Luck, as always plays its part, helping Renton stay safe from AIDS, despite years of repeated syringe sharing and driving Tommy to death due to the same reason. The golden haired athlete had taken up drugs on the wake of his break up with Lizzie (events set in chain by Renton, who had stolen the couple’s sex tape) and suffered with a premature death. This event split up the group for some time, with Renton bagging a job in London as a property letting agent, before coming back together for a drug deal in London. The allure of the chemical can never be evaded, and Renton casually throws away his hard earned sobriety as he tested the drug and declared it to be perfect. Tired of Begbie’s waylaid temper, Renton ditches the group with Spud as his confidante, taking with him the cash from the deal and leaving a part for his scared friend Spud. He goes away, narrating his opening monologue at a faster pace, as he prepares himself for an exciting journey overseas.
I have often found it hard to imagine that this Danny Boyle created a dung heap like ‘Slumdog Millionaire’. ‘Trainspotting’ was nothing short of brilliant; not only in terms of the story, but also for the innovative way of showing the scenes. Danny Boyle used every weapon in his arsenal; every camera technique which would transport the viewer into the world of heroin and coke, and give him/her the high. He wasn’t psychedelic completely, but introduced a feverish adrenaline rush to dictate the movie, and it induced the same level of euphoria as expected. He never overdid anything, never went astray with emotions. Dawn’s death might have been a breaking point, but Boyle showed the nightmarish mentality and self-control of the addicts in a cruel moment.

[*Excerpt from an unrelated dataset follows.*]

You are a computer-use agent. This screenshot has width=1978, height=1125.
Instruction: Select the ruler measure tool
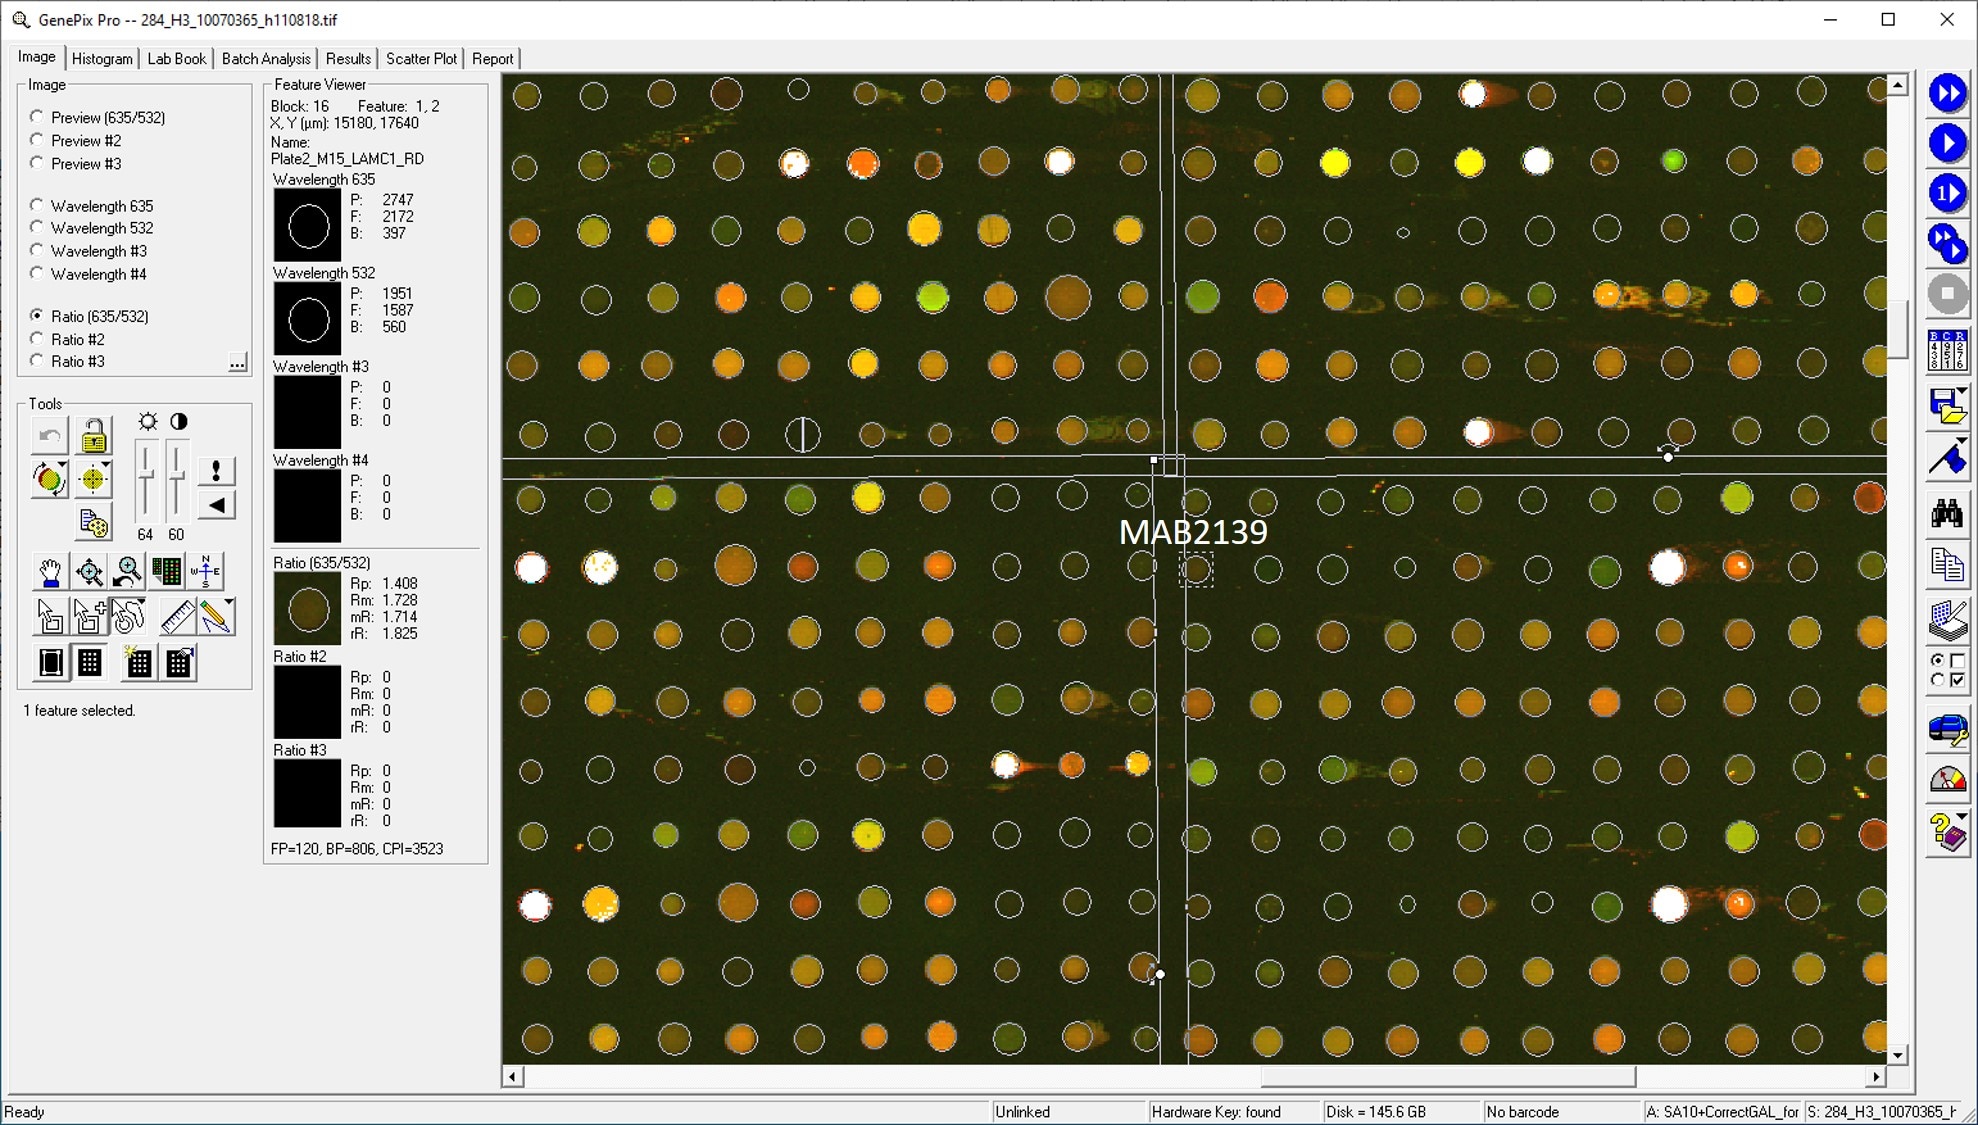177,617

As in the case of drug-induced high, music plays a key factor in retaining that pleasing numbness. ‘Trainspotting’s tracks topped the popularity charts, as numbers from junkie bands like Iggy Pop, Primal Scream, Pulp and David Bowie accelerated the pace of the adrenaline rush, and took the film on a fast roller-coaster ride. You will bang your head and tap your feet, as you enter the crack-den and witness the protagonists plunge in the needles or go on one of the runs to escape justice. ‘Trainspotting’ has one of the best music albums I have ever heard.
‘Trainspotting’ is a pointless exercise which the characters would engage themselves in after a bout of high. The film itself might seem pointless to a junkie after drugs, but to an optimistic person, Danny Boyle’s 1996 black comedy is lesson to be learnt despite its obvious layer of pessimism. Ewan McGregor as Renton, Ewen Bremner as Spud and the excellent Robert Carlyle as Begbie became household names overnight due to their convincing far-from-normal performances. Renton’s tirade on the ‘Its shite being Scottish. We are ruled by effete arseholes’ does ring on in the ears. Drug use is never a linear practice, you have to come back where you have started. So clamber onto a platform, and do a bit of ‘Trainspotting’ yourselves!!